Despite continued skepticism towards crypto’s financial utility, particularly from the Democrats of the committee, the hearing was broadly about parsing out broader applications. In doing so, the committee members appeared to demonstrate a new level of knowledge.
“It’s very clear that members of the Senate Banking committee have become much more sophisticated in their understanding of cryptocurrency and crypto networks,” noted the Blockchain Association’s Kristin Smith.
Senator Brown, for example, noted: “Some of these underlying technologies may have useful applications, beyond evasion of banking and securities laws — those are generally applications outside of finance.” He went on to praise Filecoin as an example of such a technology.
Ranking Member Pat Toomey applauded blockchain’s role in, for example, preserving Apple Daily’s publications from censorship by the Chinese government. He also signaled approval for various roles of cryptocurrencies and stablecoins as media of exchange or stores of value.
“With cryptocurrencies, making payments and conducting transactions may become cheaper, easier, and faster for consumers than it is using traditional currencies,” he said.
This line of thinking benefited greatly from the presence of Marta Belcher, who chairs the Filecoin Foundation and who was a late-stage addition to the witness list. Filecoin’s use case — decentralizing massive data storage farms owned by traditional tech giants with a token that can clearly go where the dollar cannot in terms of programmability — was met with sympathy from both sides of the aisle.

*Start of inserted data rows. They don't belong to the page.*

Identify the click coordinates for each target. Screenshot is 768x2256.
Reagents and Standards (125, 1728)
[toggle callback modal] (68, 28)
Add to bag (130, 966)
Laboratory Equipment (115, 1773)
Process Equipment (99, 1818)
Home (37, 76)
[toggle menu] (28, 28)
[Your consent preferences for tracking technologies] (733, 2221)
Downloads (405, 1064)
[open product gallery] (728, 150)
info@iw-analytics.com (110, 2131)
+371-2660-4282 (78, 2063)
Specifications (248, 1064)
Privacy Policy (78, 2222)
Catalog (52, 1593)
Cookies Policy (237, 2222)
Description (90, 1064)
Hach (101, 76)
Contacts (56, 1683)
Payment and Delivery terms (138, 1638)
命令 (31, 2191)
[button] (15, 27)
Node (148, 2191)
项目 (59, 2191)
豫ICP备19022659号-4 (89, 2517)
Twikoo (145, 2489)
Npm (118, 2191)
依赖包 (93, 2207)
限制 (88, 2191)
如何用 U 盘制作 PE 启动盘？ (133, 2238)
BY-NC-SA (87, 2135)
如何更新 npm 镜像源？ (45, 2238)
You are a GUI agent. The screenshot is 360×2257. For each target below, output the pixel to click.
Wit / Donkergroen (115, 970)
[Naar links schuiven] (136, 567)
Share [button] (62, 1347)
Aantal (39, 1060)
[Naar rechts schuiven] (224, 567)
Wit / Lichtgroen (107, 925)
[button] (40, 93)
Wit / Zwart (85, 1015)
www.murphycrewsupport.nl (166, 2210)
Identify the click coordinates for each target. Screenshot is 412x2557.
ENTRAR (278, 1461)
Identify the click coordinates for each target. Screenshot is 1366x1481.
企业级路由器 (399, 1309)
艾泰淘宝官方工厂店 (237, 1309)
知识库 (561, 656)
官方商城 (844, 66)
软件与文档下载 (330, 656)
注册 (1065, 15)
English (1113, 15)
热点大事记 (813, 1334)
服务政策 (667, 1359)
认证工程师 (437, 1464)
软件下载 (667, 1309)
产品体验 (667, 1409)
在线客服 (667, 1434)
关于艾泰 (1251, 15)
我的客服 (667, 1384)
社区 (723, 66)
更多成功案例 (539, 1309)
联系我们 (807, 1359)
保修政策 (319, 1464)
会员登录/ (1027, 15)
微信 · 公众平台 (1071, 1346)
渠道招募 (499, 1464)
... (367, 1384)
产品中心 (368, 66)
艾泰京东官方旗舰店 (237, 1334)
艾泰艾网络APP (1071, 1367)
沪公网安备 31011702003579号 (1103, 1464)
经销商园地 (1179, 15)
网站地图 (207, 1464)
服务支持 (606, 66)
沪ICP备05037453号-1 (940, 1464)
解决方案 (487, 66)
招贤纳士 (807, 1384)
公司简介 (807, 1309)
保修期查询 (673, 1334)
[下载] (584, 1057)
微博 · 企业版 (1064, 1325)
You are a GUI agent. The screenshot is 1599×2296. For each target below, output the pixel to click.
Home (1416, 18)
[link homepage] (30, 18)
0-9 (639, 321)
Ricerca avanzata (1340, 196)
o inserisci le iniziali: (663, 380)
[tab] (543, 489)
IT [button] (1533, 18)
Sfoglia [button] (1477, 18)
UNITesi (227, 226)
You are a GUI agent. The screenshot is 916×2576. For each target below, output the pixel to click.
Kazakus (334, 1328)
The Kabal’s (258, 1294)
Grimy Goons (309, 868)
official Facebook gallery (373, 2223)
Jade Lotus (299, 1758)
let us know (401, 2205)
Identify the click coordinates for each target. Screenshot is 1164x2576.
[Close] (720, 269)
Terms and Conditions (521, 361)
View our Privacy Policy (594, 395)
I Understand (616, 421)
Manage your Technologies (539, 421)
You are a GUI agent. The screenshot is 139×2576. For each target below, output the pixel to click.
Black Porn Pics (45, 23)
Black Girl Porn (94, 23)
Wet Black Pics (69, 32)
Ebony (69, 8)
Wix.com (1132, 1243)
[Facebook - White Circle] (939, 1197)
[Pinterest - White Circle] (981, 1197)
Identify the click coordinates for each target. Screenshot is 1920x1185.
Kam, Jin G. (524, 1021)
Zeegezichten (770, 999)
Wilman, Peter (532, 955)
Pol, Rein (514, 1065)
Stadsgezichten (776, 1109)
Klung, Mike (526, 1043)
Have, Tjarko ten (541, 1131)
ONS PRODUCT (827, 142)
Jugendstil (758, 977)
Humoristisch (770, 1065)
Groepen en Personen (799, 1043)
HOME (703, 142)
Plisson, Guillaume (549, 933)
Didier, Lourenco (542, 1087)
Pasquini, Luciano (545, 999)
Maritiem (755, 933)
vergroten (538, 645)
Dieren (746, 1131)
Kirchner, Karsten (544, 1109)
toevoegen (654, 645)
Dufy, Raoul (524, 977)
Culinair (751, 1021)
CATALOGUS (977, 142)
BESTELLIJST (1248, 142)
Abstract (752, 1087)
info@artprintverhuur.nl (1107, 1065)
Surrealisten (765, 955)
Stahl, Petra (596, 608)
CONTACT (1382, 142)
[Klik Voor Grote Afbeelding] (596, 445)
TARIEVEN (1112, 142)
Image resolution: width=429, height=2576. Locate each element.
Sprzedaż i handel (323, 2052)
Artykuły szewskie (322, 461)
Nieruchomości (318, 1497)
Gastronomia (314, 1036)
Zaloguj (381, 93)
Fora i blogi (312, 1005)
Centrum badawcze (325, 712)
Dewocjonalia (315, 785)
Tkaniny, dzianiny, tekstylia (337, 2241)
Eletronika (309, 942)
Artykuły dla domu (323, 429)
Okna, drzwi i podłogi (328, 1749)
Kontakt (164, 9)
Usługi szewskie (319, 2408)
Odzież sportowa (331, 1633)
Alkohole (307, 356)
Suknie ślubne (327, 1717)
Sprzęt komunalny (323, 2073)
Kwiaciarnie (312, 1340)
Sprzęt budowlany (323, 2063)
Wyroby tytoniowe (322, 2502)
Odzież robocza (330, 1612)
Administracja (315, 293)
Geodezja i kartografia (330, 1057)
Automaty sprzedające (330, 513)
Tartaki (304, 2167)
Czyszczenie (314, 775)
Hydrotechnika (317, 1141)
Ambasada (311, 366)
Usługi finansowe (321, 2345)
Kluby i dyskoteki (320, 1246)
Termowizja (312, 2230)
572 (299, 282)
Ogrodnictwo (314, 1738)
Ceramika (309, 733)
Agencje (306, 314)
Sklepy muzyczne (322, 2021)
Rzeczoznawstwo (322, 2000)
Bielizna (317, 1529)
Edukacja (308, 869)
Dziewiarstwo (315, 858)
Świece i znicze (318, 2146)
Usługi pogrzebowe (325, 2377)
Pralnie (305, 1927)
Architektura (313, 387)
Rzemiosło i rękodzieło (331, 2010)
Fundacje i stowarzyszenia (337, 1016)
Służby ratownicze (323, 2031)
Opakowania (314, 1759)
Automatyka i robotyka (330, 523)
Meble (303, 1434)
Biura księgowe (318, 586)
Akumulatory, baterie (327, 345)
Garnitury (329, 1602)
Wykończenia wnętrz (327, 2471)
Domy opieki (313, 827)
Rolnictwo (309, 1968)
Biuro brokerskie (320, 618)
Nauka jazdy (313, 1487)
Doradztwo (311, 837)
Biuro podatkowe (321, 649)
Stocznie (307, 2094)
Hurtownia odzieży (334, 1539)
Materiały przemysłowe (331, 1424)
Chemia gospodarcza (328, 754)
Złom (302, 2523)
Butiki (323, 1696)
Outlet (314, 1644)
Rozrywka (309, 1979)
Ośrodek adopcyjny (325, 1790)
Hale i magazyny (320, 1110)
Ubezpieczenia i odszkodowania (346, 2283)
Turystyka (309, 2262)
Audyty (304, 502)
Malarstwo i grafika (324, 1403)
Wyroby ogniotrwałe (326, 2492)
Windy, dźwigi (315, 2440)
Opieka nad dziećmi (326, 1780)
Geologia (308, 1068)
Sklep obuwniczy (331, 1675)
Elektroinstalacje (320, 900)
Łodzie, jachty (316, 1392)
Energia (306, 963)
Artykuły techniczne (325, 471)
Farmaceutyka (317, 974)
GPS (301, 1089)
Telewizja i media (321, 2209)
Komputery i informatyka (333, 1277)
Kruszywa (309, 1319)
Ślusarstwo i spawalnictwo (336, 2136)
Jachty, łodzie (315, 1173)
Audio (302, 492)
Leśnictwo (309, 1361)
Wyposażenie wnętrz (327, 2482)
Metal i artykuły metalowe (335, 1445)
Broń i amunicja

“The vast majority of data,” said Belcher, “Sit in warehouses owned by three companies: AWS, Microsoft Azure, and Google Cloud.” Comparing cryptocurrency to the internet of the 90s, Belcher concluded “I would urge the Committee to embrace the possibility that cryptocurrency’s uses might be just as expansive.”
The third witness, CoinCenter’s Jerry Brito, was also persuasive in favor of decentralized economies based on crypto. Nowhere was that clearer than the mining dispute.
The environmental impact of proof-of-work mining, especially of the Bitcoin network, has figured heavily in recent hearings on crypto. On Tuesday, Walch leaned heavily into criticism of miners for the power to arrange transactions in decentralized finance, which seemed to catch many on the committee off-guard.
“Miners cannot redirect, steal or initiate user payments. They can however affect the order in which a payment enters the block,” explained Brito. “This is not a problem in the general case of a person sending money to another person. It can be a problem on decentralized exchanges running on, for example, Ethereum, where decentralized finance traders position their orders first. The same problem happens with traditional finance.”
But as to what will come out of this hearing, there seemed to be no near-term legislative conclusions, despite efforts by, especially, Senator Warren to push the subject forward with regulators.
“I don’t sense that there’s an immediate plan for action or immediate legislation,” observed Smith.